_Your goal:_ All lines in the data that hold the word "computer" need copying.
--- Working data Enclosed Below ---
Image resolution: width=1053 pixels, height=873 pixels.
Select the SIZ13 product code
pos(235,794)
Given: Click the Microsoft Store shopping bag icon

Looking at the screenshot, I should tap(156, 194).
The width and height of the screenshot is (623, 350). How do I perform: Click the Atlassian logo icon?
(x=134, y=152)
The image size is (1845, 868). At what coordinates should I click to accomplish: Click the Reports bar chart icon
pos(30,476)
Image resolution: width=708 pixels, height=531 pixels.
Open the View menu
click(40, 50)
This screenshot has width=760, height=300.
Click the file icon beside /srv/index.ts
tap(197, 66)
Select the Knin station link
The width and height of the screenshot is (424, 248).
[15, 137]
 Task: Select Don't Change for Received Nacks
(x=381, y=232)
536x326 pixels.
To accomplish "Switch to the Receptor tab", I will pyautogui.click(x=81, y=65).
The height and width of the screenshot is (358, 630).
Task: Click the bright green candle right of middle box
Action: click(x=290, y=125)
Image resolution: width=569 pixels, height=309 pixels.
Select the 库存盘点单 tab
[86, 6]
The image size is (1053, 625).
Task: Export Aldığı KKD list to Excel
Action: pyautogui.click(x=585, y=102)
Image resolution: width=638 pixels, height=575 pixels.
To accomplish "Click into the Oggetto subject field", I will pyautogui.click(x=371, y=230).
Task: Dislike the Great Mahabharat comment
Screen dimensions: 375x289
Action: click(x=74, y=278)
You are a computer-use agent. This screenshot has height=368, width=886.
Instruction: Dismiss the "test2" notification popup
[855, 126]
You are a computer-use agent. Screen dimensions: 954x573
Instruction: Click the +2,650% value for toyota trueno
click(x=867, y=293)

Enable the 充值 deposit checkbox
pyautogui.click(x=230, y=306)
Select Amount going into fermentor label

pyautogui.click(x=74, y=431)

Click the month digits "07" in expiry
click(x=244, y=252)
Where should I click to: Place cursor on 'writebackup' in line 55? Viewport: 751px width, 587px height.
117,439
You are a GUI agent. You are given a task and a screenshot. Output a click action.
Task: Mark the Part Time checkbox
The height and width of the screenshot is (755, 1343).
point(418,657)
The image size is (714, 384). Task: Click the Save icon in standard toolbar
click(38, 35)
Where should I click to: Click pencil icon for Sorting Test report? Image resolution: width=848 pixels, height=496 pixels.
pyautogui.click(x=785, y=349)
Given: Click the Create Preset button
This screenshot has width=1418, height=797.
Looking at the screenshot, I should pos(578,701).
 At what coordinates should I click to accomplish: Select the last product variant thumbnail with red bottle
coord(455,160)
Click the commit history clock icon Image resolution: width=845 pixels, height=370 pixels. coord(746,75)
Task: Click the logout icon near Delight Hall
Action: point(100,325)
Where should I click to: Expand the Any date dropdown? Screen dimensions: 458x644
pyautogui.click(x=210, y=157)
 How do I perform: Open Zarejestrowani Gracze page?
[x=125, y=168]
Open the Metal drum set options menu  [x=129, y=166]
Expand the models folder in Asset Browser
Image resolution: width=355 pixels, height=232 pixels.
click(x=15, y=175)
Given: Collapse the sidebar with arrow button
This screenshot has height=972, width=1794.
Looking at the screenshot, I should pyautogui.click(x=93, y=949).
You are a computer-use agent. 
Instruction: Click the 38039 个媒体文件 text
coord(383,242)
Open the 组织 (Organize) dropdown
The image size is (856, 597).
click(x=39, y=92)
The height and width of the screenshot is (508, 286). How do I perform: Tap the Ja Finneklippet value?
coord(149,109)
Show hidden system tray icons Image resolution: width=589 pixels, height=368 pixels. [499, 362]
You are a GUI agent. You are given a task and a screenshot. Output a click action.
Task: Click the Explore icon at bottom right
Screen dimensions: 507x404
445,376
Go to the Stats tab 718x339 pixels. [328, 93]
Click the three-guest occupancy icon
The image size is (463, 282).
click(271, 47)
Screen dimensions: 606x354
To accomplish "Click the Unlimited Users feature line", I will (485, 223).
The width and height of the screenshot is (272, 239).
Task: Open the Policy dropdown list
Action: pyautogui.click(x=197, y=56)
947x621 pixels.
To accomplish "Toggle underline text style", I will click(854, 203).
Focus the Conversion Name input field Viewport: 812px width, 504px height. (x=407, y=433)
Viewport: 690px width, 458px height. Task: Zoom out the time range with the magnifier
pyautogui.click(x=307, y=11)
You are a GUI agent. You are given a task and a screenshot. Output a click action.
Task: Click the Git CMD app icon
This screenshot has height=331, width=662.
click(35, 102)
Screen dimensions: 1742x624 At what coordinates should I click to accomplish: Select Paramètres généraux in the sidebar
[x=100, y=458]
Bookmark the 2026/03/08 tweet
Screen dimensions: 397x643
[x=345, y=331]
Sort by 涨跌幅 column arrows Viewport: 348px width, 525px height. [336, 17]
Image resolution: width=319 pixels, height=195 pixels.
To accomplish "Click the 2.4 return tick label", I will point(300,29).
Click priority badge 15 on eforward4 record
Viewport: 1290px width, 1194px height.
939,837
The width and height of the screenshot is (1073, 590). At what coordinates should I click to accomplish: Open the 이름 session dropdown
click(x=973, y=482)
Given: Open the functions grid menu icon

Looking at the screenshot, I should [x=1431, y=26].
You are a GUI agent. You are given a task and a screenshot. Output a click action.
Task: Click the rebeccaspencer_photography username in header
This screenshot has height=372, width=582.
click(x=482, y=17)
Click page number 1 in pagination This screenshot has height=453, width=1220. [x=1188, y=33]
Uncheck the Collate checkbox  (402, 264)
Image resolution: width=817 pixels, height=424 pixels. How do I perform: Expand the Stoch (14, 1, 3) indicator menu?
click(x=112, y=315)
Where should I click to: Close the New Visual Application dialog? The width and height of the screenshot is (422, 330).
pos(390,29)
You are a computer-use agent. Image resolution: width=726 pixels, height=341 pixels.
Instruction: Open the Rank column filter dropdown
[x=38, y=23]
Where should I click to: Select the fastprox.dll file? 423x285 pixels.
--- End of Enclosed Working data ---
_Task response:_
You are a computer-use agent. This screenshot has height=368, width=886.
You are a computer-use agent. Screen dimensions: 954x573
You are a computer-use agent. 
You are a computer-use agent. Image resolution: width=726 pixels, height=341 pixels.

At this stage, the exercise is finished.